24 Hours of Le Mans career
- Years: 1968 - 1969
- Teams: John Woolfe Racing (private entrant)
- Best finish: DNF (1968, 1969)
- Class wins: 0

= John Woolfe =

English racing driver (1932–1969)

John Woolfe (23 March 1932 – 14 June 1969) was a British racing driver from England, who specialised in sports car racing. He was killed as a result of crashing on the first lap of the 1969 24 Hours of Le Mans race, an event which caused the traditional "Le Mans start" to be abolished the following year.

==Career==
Woolfe was born in London. He was a gentleman driver, and had several years' experience of racing sports cars. He formed his own team, John Woolfe Racing, with his business partner, Arnold Burton, and in 1968 he bought a Chevron B12. As the prototype class had been limited to 3 litre engines after 1967, his Chevron was specially adapted to be fitted with a 3 litre Repco V8 engine, similar to the unit which in Brabham cars had won the Formula One World Championships in and . In theory, the car was capable of winning the World Championship.

Woolfe was successful in domestic racing, and also entered several international races. The climax of his season was the 1968 24 Hours of Le Mans, where he entered himself alongside Digby Martland, but retired after only 27 laps, persistent overheating problems causing an engine head gasket failure. He also owned a Lola T70-Chevrolet that complied with 5 litre sports car rules, this type of car won the 1969 24 Hours of Daytona.

Woolfe was dissatisfied with the reliability of the Chevron-Repco, and as the Lola had been made nearly obsolete by the new significantly more powerful Porsche 917 which was up for sale by the dozens, Woolfe decided to buy one for the 1969 24 Hours of Le Mans that took place in June. The 917 was basically a modern prototype, but not limited to 3 litre engine size. Only in April, Porsche had built and presented 25 of them. According to Group 4 Sports Cars rules, they could exploit a loophole in the entry requirements for the World Championship races and use 5 litre engines. The 917s were the fastest vehicles to take part in the event up to this point in its history, it was capable of 220 mph on the long Mulsanne Straight, but yet untested there. A few factory 917s were entered at Spa and the Nürburgring, and it showed that the 917 was engineered like earlier Porsche, with low drag and minimal downforce. When it reached higher speeds it suffered from an aerodynamic imbalance that made it challenging and unstable to drive; thus, the factory drivers preferred the smaller Porsche 908. As a sports car, and to refinance the immense costs, the 917s were anyway offered to the unsuspecting public for DM140,000 (£16,000).

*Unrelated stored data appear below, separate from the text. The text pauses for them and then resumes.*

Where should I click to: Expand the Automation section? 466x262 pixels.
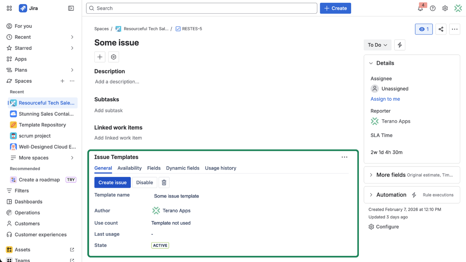click(371, 195)
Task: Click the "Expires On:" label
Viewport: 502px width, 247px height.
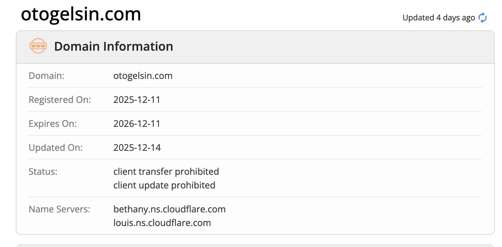Action: [x=53, y=124]
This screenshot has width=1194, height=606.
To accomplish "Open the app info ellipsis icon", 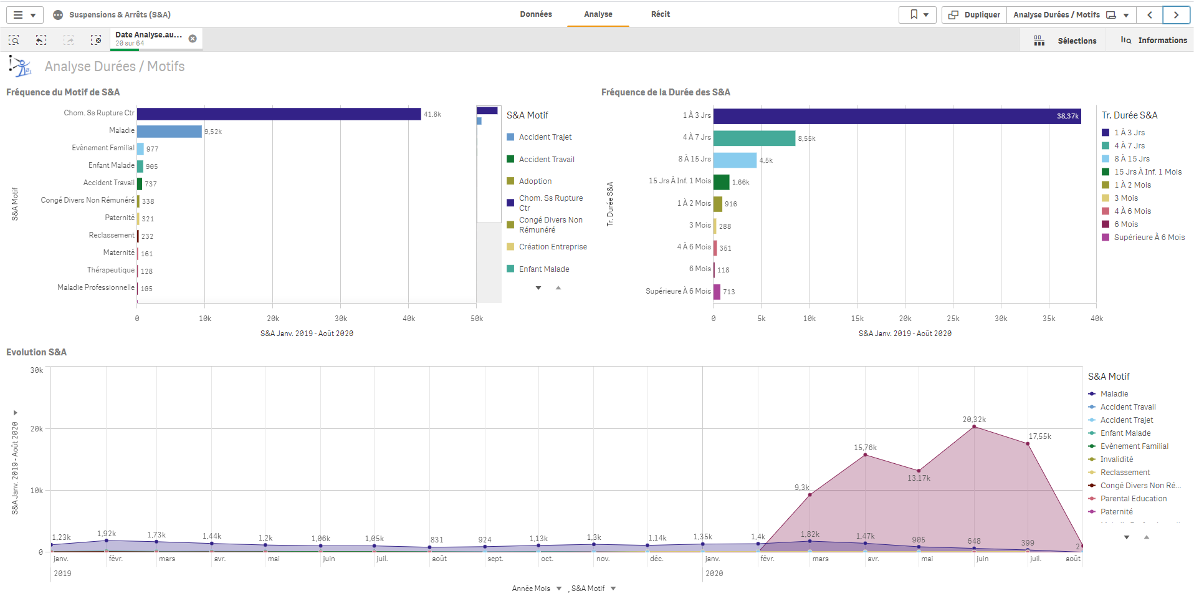I will (58, 15).
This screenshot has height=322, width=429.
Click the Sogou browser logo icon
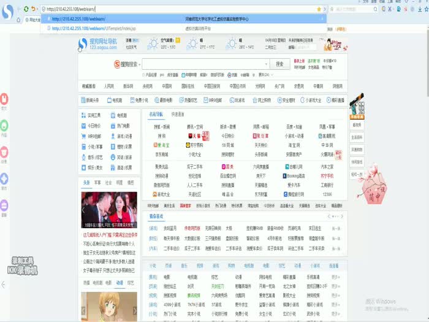9,11
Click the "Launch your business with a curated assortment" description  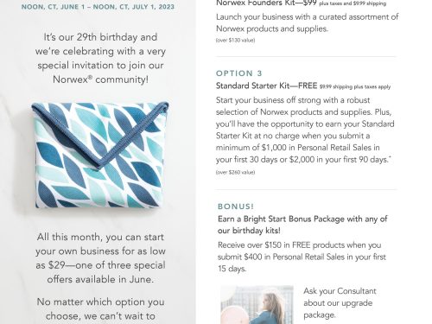click(308, 22)
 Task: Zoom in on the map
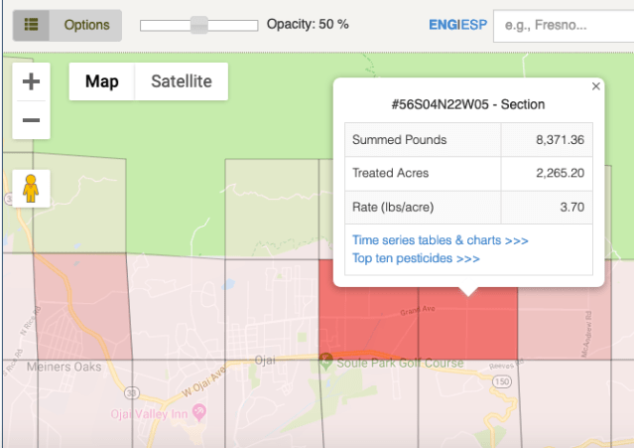pyautogui.click(x=31, y=81)
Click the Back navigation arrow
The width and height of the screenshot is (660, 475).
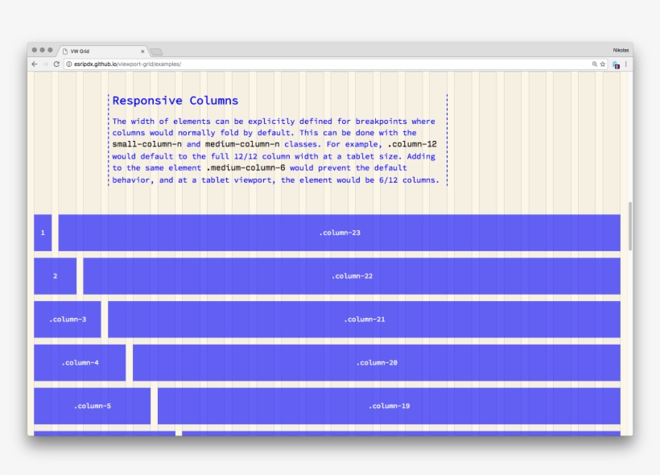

Woolfe was the first who paid for such a car, which was delivered to him at the Circuit de la Sarthe ahead of practice. Martland withdrew from the event after almost crashing on his second practice lap in the car, judging that it was too fast for him. Woolfe also over-revved the engine, causing it to fail, but Porsche transported a new unit to be fitted to his car. The German marque, which needed privateers to succeed in the 917 to sell the surplus cars, also loaned Woolfe two of its works drivers: Kurt Ahrens qualified the car in ninth position, whilst Herbert Linge was scheduled to partner Woolfe in the race.

==Death==
The 1969 Le Mans race began with a traditional standing start: the drivers stood opposite their cars in the open pit-lane before running to them as the French flag was dropped to signal the start of the race, starting the engines and driving away as soon as possible. In the scramble to start, many drivers did not fasten their seat belts or close their doors properly to save time, and in 1968 Willy Mairesse had been seriously injured after crashing on the first lap when his unsecured driver's door flew open on the Mulsanne Straight. Woolfe was advised by Porsche to let Linge start the race, as he had more experience with the 917, but Woolfe wanted his family to see him start, and was wary of a possible early retirement preventing them from seeing him in action. He never made it back to start-finish.

Jacky Ickx, the eventual winner, staged a protest against the Le Mans start by calmly walking to his car and securing everything before he got underway, resulting in his being the last driver to leave the starting area. Woolfe, meanwhile, did not fasten his belts and started aggressively, making up several places on the opening lap. At the very fast Maison Blanche curve, however, towards the end of the lap, Woolfe lost control of the 917, which crashed heavily into the barriers, overturned and caught fire. He was thrown out of the cockpit by the force of the impact, and died from his injuries as he was being helicoptered to hospital. It was also reported that Woolfe had lost his door on the opening lap, but this was not confirmed. The 917's fuel tank was torn off in the impact and struck the Ferrari 312P of Chris Amon, causing it to burst into flames. Amon was able to bring his car to a halt and evacuate the cockpit, narrowly escaping serious injuries, though sustaining minor burns.

In April 1970, Kurt Ahrens Jr. suffered a similar high speed shunt while testing a long tail Porsche 917 on a long and partially wet Ehra-Lessien, with the car disintegrating badly- the car went under the Armco barrier and broke in half (as they were known to do), leaving Ahrens strapped in the back. Thus, he walked away, unlike Woolfe.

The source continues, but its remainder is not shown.